Wittgenstein was born in Vienna, Austria, in 1889. His family was one of the wealthiest in Europe, but his life was marked by tragedy and depression — three of his brothers committed suicide.

Unsurprisingly, the philosopher was something of maverick. When he inherited his father's money, for example, Wittgenstein divided it among his family and artistic friends and left himself nearly nothing.

Wittgenstein played a major role in analytic philosophy.

“By showing the application of modern logic to metaphysics, via language,” the Stanford Encyclopedia of Philosophy states, “he provided new insights into the relations between world, thought and language and thereby into the nature of philosophy.”

He's known for his two stages of thought. That from his 1922 book Tractatus Logico-Philosophicus, which he started making notes for when he was a solider in World War I, and later the 1953 book Philosophical Investigations.

In that, the Stanford Encyclopedia of Philosophy notes, Wittgenstein “took the more revolutionary step in critiquing all of traditional philosophy including its climax in his own early work. The nature of his new philosophy is heralded as anti-systematic through and through, yet still conducive to genuine philosophical understanding of traditional problems.”

These impressive works continue to make an impact on the world today.

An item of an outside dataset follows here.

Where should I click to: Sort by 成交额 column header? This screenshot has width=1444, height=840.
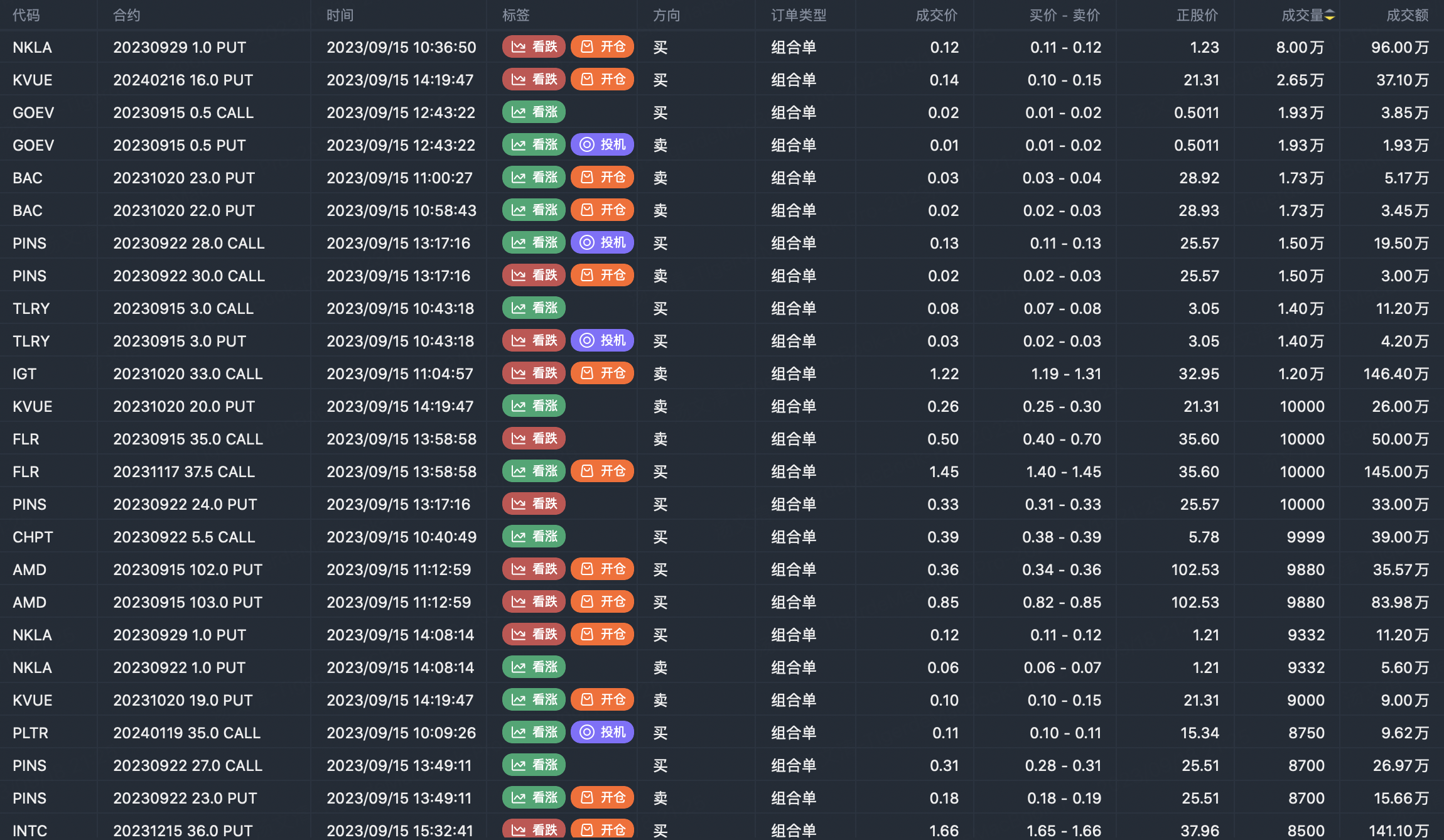[x=1407, y=15]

Wittgenstein once wrote: “Nothing is so difficult as not deceiving oneself.”

At different times, Wittgenstein worked as a gardener, a philosophy professor, and an architect — he designed a modernist home for his sister that some people consider to be a masterpiece.

In 1993, director Derek Jarman made a film about the philosopher titled “Wittgenstein.”

Wittgenstein died from prostate cancer in 1951. Critic Terry Eagleton described him as the “philosopher of poets and composers, novelists and movie directors.”

The philosopher once wrote: “A man will be imprisoned in a room with a door that's unlocked and opens inwards; as long as it does not occur to him to pull rather than push.”